» Exercise requirements
a - Answer these from the essay on stability below, one line each:
(i) What do promotions often follow in many organizations, according to the essay?
(ii) What beyond "this needs sorting" is the writer often given when brought in to fix things?
(iii) Why do many systems only appear stable?
b - Carry the essay on stability forward from its final sentence, keeping the same first-person reflective tone.

» Page excerpt
Architectural structure representing stability

What stability really means when you’ve lived without it

There’s usually someone in every team who becomes the stable one.

The person who doesn’t panic.
The one who holds the line when things wobble.
The one others turn to when something starts to unravel.

I have often been that person.

For a long time, I took that as a compliment. Stability sounds like a virtue. It suggests reliability, maturity and steadiness under pressure. In professional settings, it is often described as leadership.

My experience has been more complicated.

In many organisations, promotions do not always follow the calmest or most considered voice. They often follow alignment. Agreement. The ability to reinforce the company line without friction. Sometimes they follow avoidance, where capability issues are never properly addressed.

Stability, in those environments, is not always rewarded. It is often relied upon.

Over the years I have frequently been brought into organisations to fix things. Sometimes formally. Sometimes informally. Often with no handover from a predecessor. No transition. No meaningful context beyond “this needs sorting”.

You learn quickly in those situations.

You learn to read the room.
You learn where the informal power sits.
You learn which risks are visible and which are quietly ignored.

You also learn that many systems only appear stable because someone is compensating for their weaknesses. More often than not, I have been the one doing that compensating. The one joining dots others preferred not to connect. The one navigating risks that were technically visible, but culturally inconvenient to address.

» Supplied material
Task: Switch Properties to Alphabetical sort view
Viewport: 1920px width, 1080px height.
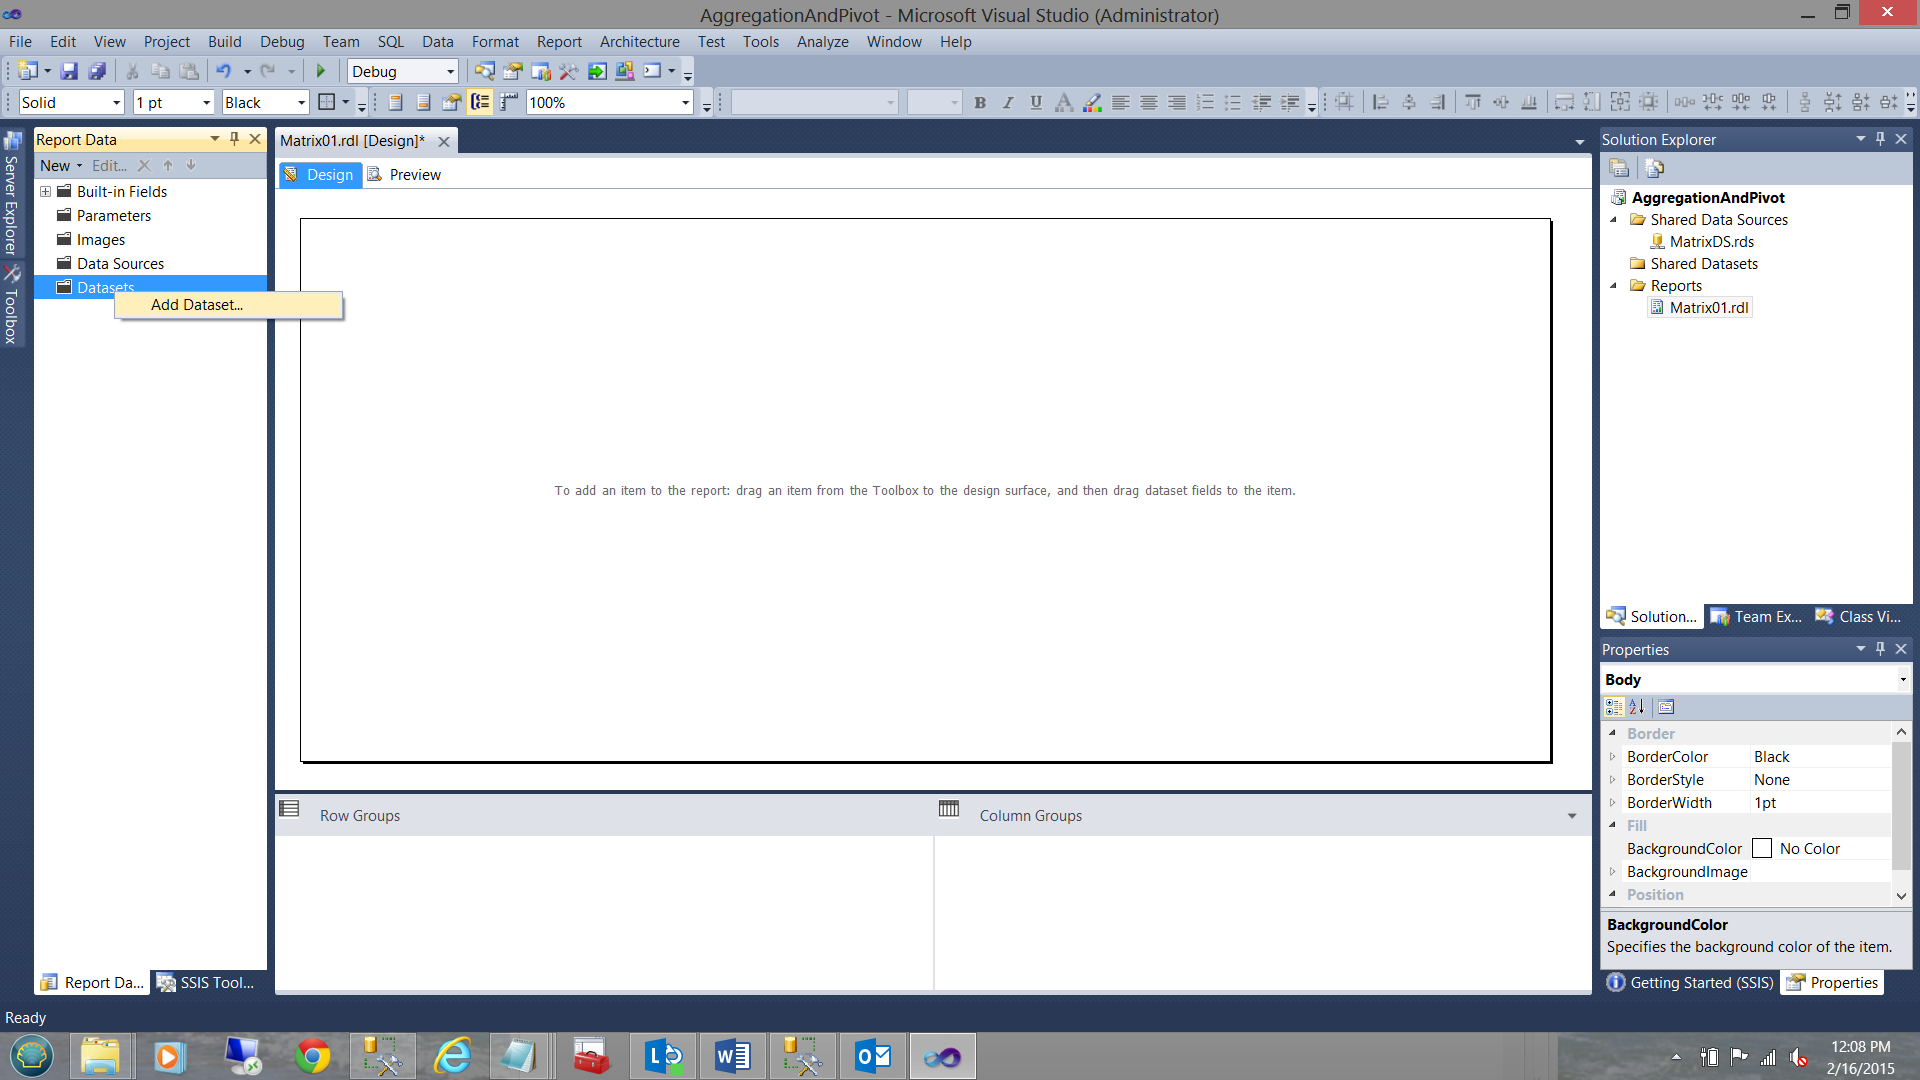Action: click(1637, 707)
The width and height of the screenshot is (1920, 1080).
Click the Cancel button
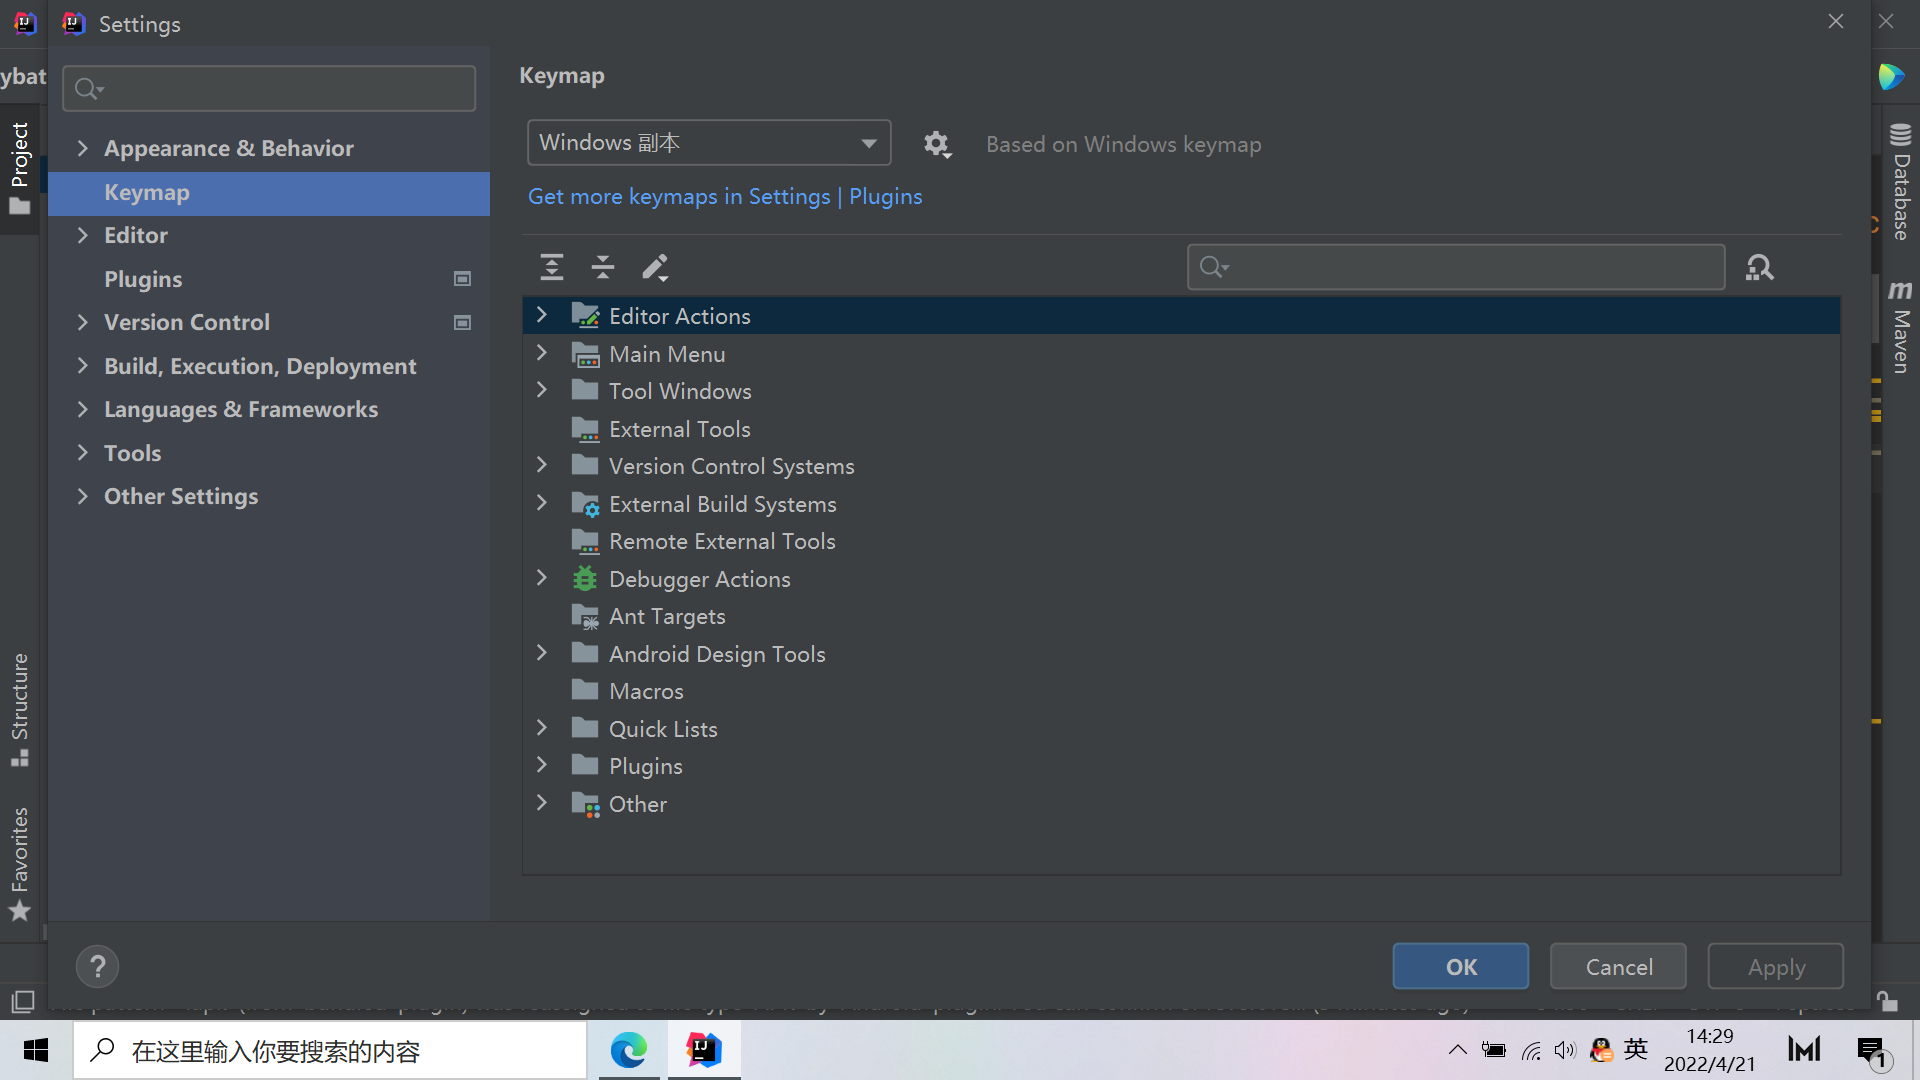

» Answers to the exercise
a -
(i) Alignment: agreement and the ability to reinforce the company line without friction.
(ii) No meaningful context at all.
(iii) Because someone is compensating for their weaknesses.

b -
From the outside, that can look like competence.

Inside, it often feels like carrying structural gaps that should not exist.

When you have lived with uncertainty, you develop an instinct for fragility. You notice where processes depend on a single individual. You see where accountability is blurred. You sense where workarounds have become normal practice.

And workarounds are rarely neutral. They often create new risks while disguising the old ones.

That vigilance can look like calm.
It can look like control.
It can look like leadership.

Sometimes it is all three.

But often it is adaptation.

In several roles, I have had to hit the ground running without the luxury of gradual immersion. No structured handover. No clean documentation. Just expectations, urgency, and sometimes dysfunction that had been normalised.

In those moments, personal stability becomes a tool. You create order quickly. You establish clarity where there was none. You build enough structure for work to move forward.

But personal stability does not scale.

An organisation that depends on one person’s vigilance is not stable. It is exposed.

True stability is structural. It sits in defined responsibilities. In decision pathways that are understood. In leaders who are willing to address capability issues rather than quietly route around them.

Good operations should feel unremarkable. Decisions should not require improvisation, nor depend on workarounds that quietly introduce risk. Escalations should have a clear route. Accountability should be explicit rather than implied.

When those things are in place, stability is not something one person performs. It is something the organisation embodies.

For a long time, I believed stability meant endurance. Staying composed. Absorbing pressure. Being the reliable one regardless of the cost.

I think differently now.

If stability depends entirely on your willingness to compensate, it is not stable. It is contingent. It rests on stamina rather than design.

Real stability, in work and in life, is intentional. It is built through clarity, boundaries and systems that do not rely on one person quietly fixing what others will not confront.

These days, I am less interested in being seen as the stable one. I am more interested in designing environments where stability does not depend on heroics. Where risks are acknowledged early. Where transitions are managed properly. Where the next person does not have to start from zero.

Stability is not something you arrive at. It is something you construct, test and protect.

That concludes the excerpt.